= Task statement =
Write out the lines of the records starting at the one containing "784x494 pixels. At" and ending at the one containing "click(x=533, y=433)", replacing "hamburger menu icon" with "navigation menu icon" and changing nothing else.

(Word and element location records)
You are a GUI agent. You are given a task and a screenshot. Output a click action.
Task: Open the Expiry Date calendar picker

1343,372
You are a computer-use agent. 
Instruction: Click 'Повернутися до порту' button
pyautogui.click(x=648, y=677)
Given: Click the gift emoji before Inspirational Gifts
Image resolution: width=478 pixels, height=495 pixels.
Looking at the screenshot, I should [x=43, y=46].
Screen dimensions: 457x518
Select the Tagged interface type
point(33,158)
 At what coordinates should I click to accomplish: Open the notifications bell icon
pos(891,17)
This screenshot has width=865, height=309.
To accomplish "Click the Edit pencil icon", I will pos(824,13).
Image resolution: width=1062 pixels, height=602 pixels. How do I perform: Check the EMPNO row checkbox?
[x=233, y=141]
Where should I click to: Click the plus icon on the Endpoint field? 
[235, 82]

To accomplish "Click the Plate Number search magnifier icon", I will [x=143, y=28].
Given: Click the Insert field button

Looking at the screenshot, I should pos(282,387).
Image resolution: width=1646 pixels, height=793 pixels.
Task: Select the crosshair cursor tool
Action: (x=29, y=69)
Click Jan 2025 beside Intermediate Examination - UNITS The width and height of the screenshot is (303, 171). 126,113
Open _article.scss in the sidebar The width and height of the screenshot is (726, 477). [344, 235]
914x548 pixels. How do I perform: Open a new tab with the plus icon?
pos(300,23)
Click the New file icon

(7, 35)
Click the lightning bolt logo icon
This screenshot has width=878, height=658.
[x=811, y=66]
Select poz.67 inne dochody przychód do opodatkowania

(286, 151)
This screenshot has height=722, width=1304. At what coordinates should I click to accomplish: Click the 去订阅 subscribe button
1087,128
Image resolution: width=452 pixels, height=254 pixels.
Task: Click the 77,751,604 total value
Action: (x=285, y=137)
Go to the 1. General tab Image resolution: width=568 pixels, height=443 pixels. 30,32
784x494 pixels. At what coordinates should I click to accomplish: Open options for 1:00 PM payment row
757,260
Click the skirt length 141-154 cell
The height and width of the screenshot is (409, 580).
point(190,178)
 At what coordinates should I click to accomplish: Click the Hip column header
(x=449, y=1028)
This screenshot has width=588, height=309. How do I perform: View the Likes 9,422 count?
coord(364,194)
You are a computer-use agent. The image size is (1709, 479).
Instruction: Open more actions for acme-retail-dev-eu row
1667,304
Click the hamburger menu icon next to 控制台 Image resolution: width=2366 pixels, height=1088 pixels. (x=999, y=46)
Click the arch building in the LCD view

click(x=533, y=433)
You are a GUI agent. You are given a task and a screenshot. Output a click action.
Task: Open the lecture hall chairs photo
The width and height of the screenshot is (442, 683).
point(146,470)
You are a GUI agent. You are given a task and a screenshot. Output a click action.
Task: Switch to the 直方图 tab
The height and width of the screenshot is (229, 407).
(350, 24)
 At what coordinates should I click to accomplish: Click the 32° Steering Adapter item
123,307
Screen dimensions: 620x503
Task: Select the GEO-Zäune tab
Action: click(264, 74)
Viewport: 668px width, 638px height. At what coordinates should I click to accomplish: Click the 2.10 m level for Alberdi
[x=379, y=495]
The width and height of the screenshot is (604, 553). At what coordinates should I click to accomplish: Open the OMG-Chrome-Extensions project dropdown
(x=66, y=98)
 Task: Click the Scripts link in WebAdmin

= Reply to the exercise =
784x494 pixels. At what coordinates should I click to accomplish: Open options for 1:00 PM payment row
757,260
Click the skirt length 141-154 cell
The height and width of the screenshot is (409, 580).
point(190,178)
 At what coordinates should I click to accomplish: Click the Hip column header
(x=449, y=1028)
This screenshot has width=588, height=309. How do I perform: View the Likes 9,422 count?
coord(364,194)
You are a computer-use agent. The image size is (1709, 479).
Instruction: Open more actions for acme-retail-dev-eu row
1667,304
Click the navigation menu icon next to 控制台 Image resolution: width=2366 pixels, height=1088 pixels. (x=999, y=46)
Click the arch building in the LCD view

click(x=533, y=433)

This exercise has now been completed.